Contents:
CS W186 Fall 2019 Midterm 1
Do not turn this page until instructed to start the exam.
• You should receive one double-sided answer sheet and a 14-page exam packet.
• The midterm has 5 questions, each with multiple parts, and worth a total of 78 points.
Taking the exam:
• You have 110 minutes to complete the midterm.
• All answers should be written on the answer sheet. The exam packet will be collected but not graded.
• For each question, place only your final answer on the answer sheet; do not show work.
• For multiple choice questions, please fill in the bubble or box completely as shown on the left below. Answers marking the bubble or box with an X or checkmark may receive a point penalty.
• A blank page is provided at the end of the exam packet for use as scratch paper.
Aids:
• You are allowed one handwritten 8.5” × 11” double-sided pages of notes.
• No electronic devices are allowed on this exam. No calculators, tablets, phones, smartwatches, etc.
Grading Notes:
0
• All IOs must be written as integers. There is no such thing as 1.02 IOs – that is actually 2 IOs. • 1 KB = 1024 bytes. We will be using powers of 2, not powers of 10
• Unsimplified answers, like those left in log format, will receive a point penalty.
Pre-Exam Questions (0 points)
1. (0 points) How many grams of sugar are in an average boba drink? 2. (0 points) How many TA(s) does CS W186 have this semester?
1 SQL & Relational Algebra (18 points)
You have just graduated with a Computer Science degree from UC Berkeley, a prestigious institution whose alumni have received more Turing Awards than any other university in the world. Your friends are all excited to begin their nascent careers (and make big bucks).

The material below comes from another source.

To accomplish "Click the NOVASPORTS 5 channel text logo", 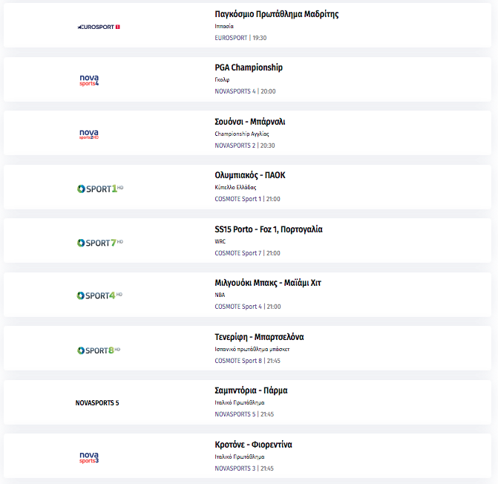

Wary of the tech bubble, however, and sensing that there might be more money in the boba craze than in browsing Stack Overflow eight hours a day, you decide not to join your friends in South Bay, and instead set up a bubble tea shop on Bancroft Avenue.
You hire Joe Hellerstein to design your database. He builds a database for you with the following schemas:
— This table lists all of your sales, along with the drink sold and the customer who bought it.
CREATE TABLE Sales (
sale_id INTEGER PRIMARY KEY,
drink_id INTEGER FOREIGN KEY REFERENCES Drinks, customer_id INTEGER FOREIGN KEY REFERENCES Customers);
— This table lists all of the drinks you have for sale.
CREATE TABLE Drinks (
drink_id INTEGER PRIMARY KEY, name VARCHAR(20) UNIQUE NOT NULL, price DOUBLE NOT NULL);
— This table stores customer information.
CREATE TABLE Customers (
customer_id INTEGER PRIMARY KEY, name VARCHAR(50) NOT NULL);
You also hire Joe to run your database for the first few weeks. However, his consulting rate of $250 an hour proves too expensive, and you sadly have to let him go. Alas! You have to run the database yourself now. Let’s hope you remember everything you learned in CS 186.
Page 2 of 14
1. (4 points) A customer walks in and asks what your most popular drink is. Embarrasingly, you have no idea. What query will give you the name of the most sold drink(s)?There may be zero, one, or multiple correct answers.
A. SELECT Drinks.name
FROM Sales, Drinks
WHERE Sales.drink_id = Drinks.name GROUP BY Drinks.name
ORDER BY COUNT(*) DESC
B. SELECT Drinks.name
FROM Sales INNER JOIN Drinks
ON Sales.drink_id = Drinks.drink_id WHERE COUNT(Sales.drink_id) >= ALL (
SELECT COUNT(*)
FROM Sales
GROUP BY Sales.drink_id
)
C. SELECT Drinks.name
FROM Sales, Drinks
WHERE Sales.drink_id = Drinks.drink_id GROUP BY Drinks.name
HAVING COUNT(*) = (
SELECT COUNT(*)
FROM Sales
GROUP BY Sales.drink_id ORDER BY COUNT(*)
LIMIT 1
)
2. (4 points) Unfortunately, your bubble tea shop is not doing so well, and you need to cut some items from the menu. You wonder if there are any drinks that have never been ordered.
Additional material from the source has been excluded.